# [Goal]
Copy every line of the items below without any changes.

# [Records]
begin

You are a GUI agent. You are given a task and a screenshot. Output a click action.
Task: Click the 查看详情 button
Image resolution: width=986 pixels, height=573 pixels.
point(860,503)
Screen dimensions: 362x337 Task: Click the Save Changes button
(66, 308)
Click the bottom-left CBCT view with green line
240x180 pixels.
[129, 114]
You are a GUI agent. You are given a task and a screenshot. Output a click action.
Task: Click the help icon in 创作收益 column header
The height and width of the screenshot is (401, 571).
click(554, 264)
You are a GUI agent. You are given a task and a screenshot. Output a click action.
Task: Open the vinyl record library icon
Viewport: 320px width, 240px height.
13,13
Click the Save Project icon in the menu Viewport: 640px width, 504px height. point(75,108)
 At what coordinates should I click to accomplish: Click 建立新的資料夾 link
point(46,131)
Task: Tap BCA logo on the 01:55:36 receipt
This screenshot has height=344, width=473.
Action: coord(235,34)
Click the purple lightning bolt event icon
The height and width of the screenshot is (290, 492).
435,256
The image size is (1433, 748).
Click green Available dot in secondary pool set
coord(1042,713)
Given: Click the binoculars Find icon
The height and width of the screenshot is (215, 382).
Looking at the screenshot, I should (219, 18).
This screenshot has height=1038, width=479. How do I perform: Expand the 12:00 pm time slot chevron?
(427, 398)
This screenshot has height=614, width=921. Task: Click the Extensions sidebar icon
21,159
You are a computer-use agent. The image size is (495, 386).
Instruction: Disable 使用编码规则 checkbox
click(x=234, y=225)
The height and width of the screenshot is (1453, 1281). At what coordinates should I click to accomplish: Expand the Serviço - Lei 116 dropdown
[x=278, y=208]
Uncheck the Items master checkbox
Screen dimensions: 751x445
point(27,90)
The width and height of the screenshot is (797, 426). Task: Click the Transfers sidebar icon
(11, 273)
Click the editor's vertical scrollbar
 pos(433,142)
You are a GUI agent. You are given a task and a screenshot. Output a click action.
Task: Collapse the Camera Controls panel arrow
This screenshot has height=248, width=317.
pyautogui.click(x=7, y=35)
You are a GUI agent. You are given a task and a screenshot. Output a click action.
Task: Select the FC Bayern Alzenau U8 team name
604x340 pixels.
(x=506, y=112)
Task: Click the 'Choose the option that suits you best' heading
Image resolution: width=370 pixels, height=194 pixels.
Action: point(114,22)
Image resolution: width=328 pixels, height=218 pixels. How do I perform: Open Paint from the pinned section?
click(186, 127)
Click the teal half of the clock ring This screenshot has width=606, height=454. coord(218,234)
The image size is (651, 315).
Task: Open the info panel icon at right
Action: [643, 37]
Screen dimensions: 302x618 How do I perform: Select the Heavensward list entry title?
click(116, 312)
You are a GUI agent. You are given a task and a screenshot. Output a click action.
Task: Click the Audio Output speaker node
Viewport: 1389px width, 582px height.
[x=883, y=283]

end

# [Answer to this exercise]
You are a GUI agent. You are given a task and a screenshot. Output a click action.
Task: Click the 查看详情 button
Image resolution: width=986 pixels, height=573 pixels.
point(860,503)
Screen dimensions: 362x337 Task: Click the Save Changes button
(66, 308)
Click the bottom-left CBCT view with green line
240x180 pixels.
[129, 114]
You are a GUI agent. You are given a task and a screenshot. Output a click action.
Task: Click the help icon in 创作收益 column header
The height and width of the screenshot is (401, 571).
click(554, 264)
You are a GUI agent. You are given a task and a screenshot. Output a click action.
Task: Open the vinyl record library icon
Viewport: 320px width, 240px height.
13,13
Click the Save Project icon in the menu Viewport: 640px width, 504px height. point(75,108)
 At what coordinates should I click to accomplish: Click 建立新的資料夾 link
point(46,131)
Task: Tap BCA logo on the 01:55:36 receipt
This screenshot has height=344, width=473.
Action: coord(235,34)
Click the purple lightning bolt event icon
The height and width of the screenshot is (290, 492).
435,256
The image size is (1433, 748).
Click green Available dot in secondary pool set
coord(1042,713)
Given: Click the binoculars Find icon
The height and width of the screenshot is (215, 382).
Looking at the screenshot, I should (219, 18).
This screenshot has height=1038, width=479. How do I perform: Expand the 12:00 pm time slot chevron?
(427, 398)
This screenshot has height=614, width=921. Task: Click the Extensions sidebar icon
21,159
You are a computer-use agent. The image size is (495, 386).
Instruction: Disable 使用编码规则 checkbox
click(x=234, y=225)
The height and width of the screenshot is (1453, 1281). At what coordinates should I click to accomplish: Expand the Serviço - Lei 116 dropdown
[x=278, y=208]
Uncheck the Items master checkbox
Screen dimensions: 751x445
point(27,90)
The width and height of the screenshot is (797, 426). Task: Click the Transfers sidebar icon
(11, 273)
Click the editor's vertical scrollbar
 pos(433,142)
You are a GUI agent. You are given a task and a screenshot. Output a click action.
Task: Collapse the Camera Controls panel arrow
This screenshot has height=248, width=317.
pyautogui.click(x=7, y=35)
You are a GUI agent. You are given a task and a screenshot. Output a click action.
Task: Select the FC Bayern Alzenau U8 team name
604x340 pixels.
(x=506, y=112)
Task: Click the 'Choose the option that suits you best' heading
Image resolution: width=370 pixels, height=194 pixels.
Action: point(114,22)
Image resolution: width=328 pixels, height=218 pixels. How do I perform: Open Paint from the pinned section?
click(186, 127)
Click the teal half of the clock ring This screenshot has width=606, height=454. coord(218,234)
The image size is (651, 315).
Task: Open the info panel icon at right
Action: [643, 37]
Screen dimensions: 302x618 How do I perform: Select the Heavensward list entry title?
click(116, 312)
You are a GUI agent. You are given a task and a screenshot. Output a click action.
Task: Click the Audio Output speaker node
Viewport: 1389px width, 582px height.
[x=883, y=283]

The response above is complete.